## Start Supplied data
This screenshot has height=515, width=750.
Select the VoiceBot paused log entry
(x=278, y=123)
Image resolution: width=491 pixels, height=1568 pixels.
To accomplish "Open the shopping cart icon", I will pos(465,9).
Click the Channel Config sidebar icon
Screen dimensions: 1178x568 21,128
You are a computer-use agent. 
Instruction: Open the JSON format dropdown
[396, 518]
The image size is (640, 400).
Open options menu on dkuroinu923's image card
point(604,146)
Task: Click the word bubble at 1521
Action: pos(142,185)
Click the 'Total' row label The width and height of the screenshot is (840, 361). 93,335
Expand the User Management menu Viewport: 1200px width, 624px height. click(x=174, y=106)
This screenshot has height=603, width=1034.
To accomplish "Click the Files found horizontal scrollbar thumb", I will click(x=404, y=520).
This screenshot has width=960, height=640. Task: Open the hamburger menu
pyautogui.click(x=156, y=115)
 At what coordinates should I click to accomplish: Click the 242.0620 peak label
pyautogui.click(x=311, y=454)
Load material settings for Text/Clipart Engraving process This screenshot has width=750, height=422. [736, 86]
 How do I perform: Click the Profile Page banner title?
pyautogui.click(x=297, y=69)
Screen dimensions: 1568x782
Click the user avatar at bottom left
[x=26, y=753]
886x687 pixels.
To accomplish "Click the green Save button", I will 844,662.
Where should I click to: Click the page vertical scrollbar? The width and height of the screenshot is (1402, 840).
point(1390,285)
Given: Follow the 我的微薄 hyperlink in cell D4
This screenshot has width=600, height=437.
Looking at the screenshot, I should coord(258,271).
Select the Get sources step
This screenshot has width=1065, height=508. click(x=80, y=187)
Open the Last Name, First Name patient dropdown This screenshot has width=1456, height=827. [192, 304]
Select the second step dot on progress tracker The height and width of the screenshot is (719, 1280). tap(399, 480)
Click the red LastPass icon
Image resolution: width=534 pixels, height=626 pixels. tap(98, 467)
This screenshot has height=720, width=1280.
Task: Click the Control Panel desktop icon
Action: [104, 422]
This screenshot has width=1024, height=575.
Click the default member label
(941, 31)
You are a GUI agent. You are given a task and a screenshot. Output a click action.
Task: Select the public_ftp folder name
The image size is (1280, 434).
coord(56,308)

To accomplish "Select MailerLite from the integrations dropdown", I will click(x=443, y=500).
## End Supplied data
Retype all of the items above line for line, keeping every character as it appears.

## Reply
This screenshot has height=515, width=750.
Select the VoiceBot paused log entry
(x=278, y=123)
Image resolution: width=491 pixels, height=1568 pixels.
To accomplish "Open the shopping cart icon", I will pos(465,9).
Click the Channel Config sidebar icon
Screen dimensions: 1178x568 21,128
You are a computer-use agent. 
Instruction: Open the JSON format dropdown
[396, 518]
The image size is (640, 400).
Open options menu on dkuroinu923's image card
point(604,146)
Task: Click the word bubble at 1521
Action: pos(142,185)
Click the 'Total' row label The width and height of the screenshot is (840, 361). 93,335
Expand the User Management menu Viewport: 1200px width, 624px height. click(x=174, y=106)
This screenshot has height=603, width=1034.
To accomplish "Click the Files found horizontal scrollbar thumb", I will click(x=404, y=520).
This screenshot has width=960, height=640. Task: Open the hamburger menu
pyautogui.click(x=156, y=115)
 At what coordinates should I click to accomplish: Click the 242.0620 peak label
pyautogui.click(x=311, y=454)
Load material settings for Text/Clipart Engraving process This screenshot has width=750, height=422. [736, 86]
 How do I perform: Click the Profile Page banner title?
pyautogui.click(x=297, y=69)
Screen dimensions: 1568x782
Click the user avatar at bottom left
[x=26, y=753]
886x687 pixels.
To accomplish "Click the green Save button", I will 844,662.
Where should I click to: Click the page vertical scrollbar? The width and height of the screenshot is (1402, 840).
point(1390,285)
Given: Follow the 我的微薄 hyperlink in cell D4
This screenshot has width=600, height=437.
Looking at the screenshot, I should coord(258,271).
Select the Get sources step
This screenshot has width=1065, height=508. click(x=80, y=187)
Open the Last Name, First Name patient dropdown This screenshot has width=1456, height=827. [192, 304]
Select the second step dot on progress tracker The height and width of the screenshot is (719, 1280). tap(399, 480)
Click the red LastPass icon
Image resolution: width=534 pixels, height=626 pixels. tap(98, 467)
This screenshot has height=720, width=1280.
Task: Click the Control Panel desktop icon
Action: [104, 422]
This screenshot has width=1024, height=575.
Click the default member label
(941, 31)
You are a GUI agent. You are given a task and a screenshot. Output a click action.
Task: Select the public_ftp folder name
The image size is (1280, 434).
coord(56,308)

To accomplish "Select MailerLite from the integrations dropdown", I will click(x=443, y=500).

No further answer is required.